Shakespeare has a reputation for leaving a bad impression on students worldwide. Maybe it’s the elevated language, maybe it’s the complicated plots, maybe it’s simply the fact that his works are “old,” but The Bard’s works, though widely read, are not always widely appreciated. Over the next few weekends, however, AU theatre students will take audiences on a rollercoaster ride of jokes and gags to help people lighten up and enjoy Shakespeare in the spring play “The Complete Works of William Shakespeare: Abridged.”
Yes, you read correctly. The Complete Works. Abridged. How is this possible? Compression.
The show itself only features three actors and a live sound effects technician on stage. The actors seek to enlighten audiences about the value of Shakespeare but also to value the audience’s time by getting through all of his works in less than two hours. Lovers and haters of Shakespeare are guaranteed a good time. Cast member Cassi Russel describes the experience as “sort of making fun of Shakespeare, but also giving you a lesson about Shakespeare, combining all of Shakespeare’s stories into one comedic lump of hilarity.”
Much of that hilarity comes in the improvised moments and crude props the cast uses in order to speed up the show.
Audience participation is one of the defining aspects of the experience when it comes to “Shakespeare Abridged.” The limited seating is on the Byrum Hall stage, placing the audience close enough to have the action right in their faces, or to be dragged into it themselves. Actor Katie Judge explained that much of the humor from “Shakespeare Abridged” comes from audience involvement. Someone is pulled onstage to play a part, audiences will be asked to chant and cheer to embody a character’s subconscious—if you’ve never attended an immersive theatre experience, “Shakespeare Abridged” is just about the best place you can start.
Each production of “Shakespeare Abridged” is different, with jokes and gags adapted or added to fit the audience or current events, so the show audiences will find on Byrum Hall stage is unique to the AU production. AU students especially can expect nods and inside jokes that were written specifically for them.

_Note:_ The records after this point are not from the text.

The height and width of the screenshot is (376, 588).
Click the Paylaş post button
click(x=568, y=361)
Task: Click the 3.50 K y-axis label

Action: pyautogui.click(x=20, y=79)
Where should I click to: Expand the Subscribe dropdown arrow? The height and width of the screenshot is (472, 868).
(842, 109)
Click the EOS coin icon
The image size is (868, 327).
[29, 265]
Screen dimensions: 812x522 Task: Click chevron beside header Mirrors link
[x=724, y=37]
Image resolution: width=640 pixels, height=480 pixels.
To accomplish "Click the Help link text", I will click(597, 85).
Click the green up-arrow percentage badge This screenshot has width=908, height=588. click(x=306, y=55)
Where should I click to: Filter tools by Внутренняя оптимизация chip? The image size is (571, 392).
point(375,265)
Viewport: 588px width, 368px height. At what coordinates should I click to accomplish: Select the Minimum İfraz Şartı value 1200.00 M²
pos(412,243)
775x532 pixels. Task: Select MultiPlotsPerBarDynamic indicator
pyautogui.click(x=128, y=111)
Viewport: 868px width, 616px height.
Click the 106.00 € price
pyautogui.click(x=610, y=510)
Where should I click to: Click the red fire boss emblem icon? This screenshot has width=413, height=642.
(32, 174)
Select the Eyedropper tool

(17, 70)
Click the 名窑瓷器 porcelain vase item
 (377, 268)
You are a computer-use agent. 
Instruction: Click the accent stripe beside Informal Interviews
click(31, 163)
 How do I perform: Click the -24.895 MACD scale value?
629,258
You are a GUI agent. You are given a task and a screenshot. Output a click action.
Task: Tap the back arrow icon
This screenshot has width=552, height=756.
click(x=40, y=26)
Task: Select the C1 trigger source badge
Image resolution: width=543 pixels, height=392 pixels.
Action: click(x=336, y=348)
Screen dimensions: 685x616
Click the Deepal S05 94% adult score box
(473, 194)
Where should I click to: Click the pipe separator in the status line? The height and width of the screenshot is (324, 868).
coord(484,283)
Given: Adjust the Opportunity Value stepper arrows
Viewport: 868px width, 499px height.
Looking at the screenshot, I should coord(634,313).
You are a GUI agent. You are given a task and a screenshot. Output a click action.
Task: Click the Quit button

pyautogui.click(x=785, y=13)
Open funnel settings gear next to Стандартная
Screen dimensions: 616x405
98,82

These kinds of jokes, combined with witty pop-culture references and slap-stick comedy, make for an evening of humor where there is truly something for everyone. Judge admits that fans of Shakespeare will get the most out of the show, but even with a rudimentary knowledge of Shakespeare, audiences will have plenty to enjoy.
“Even if you don’t appreciate Shakespeare for what it is, this is so crazy and so funny that you leave wanting more,” Judge said.
The show is a whirlwind of almost constant motion, performers running back and forth, on and off stage, playing a prince, an old maid (or a young one), or even breaking from a scene to chase each other into the back of the theatre.
Though the pacing may drag at the calmer times, it is the moments of mayhem where the cast really excels.
Judge carries the cast with her strong presence and even stronger handle of literally thousands of words. Words are the currency of Shakespeare and comedy, and with Judge, not a single penny is wasted. She handles the sharp transitions from story to story and from punch line to punch line with precision and control. An experienced comedienne, her expertise shows as she coolly listens to and plays off of her audience to riotous effect.
Russel, on the other hand, shines the most when connecting directly to her audience, and it is her attentive ear to the people in the seats that helps us feel welcome and a part of the production.
One of the biggest surprises is relative newcomer and freshman student Pia Gossweiler, who holds her own among her much more experienced peers Judge and Russel. “Shakespeare Abridged” is only her second show on Byrum Hall stage (and her first comedy), but it is obvious the stuff is in her blood.
Of the three, she is the one who most easily and visibly lets go and has fun. The sometimes precarious balance between Judge’s control and Gossweiler’s freedom provides the show with some of its most charming and hysterical moments.
“The show is so fast-paced and so high energy that after the show it feels like you’ve run ten miles,” said Russel, and the sentiment certainly echoes at least in part with the audience. Though some of the newer jokes feel tired or forced and the cast is truly only at its best and fullest energy as a group, “The Complete Works of William Shakespeare-Abridged” is bound to make your belly tired from laughing.
“The Complete Works of William Shakespeare-Abridged” is running April 15, 16, 22, 23 at 7:30 p.m. and April 16 and 24 at 2:30 p.m. in Byrum Hall. AU students receive two free tickets.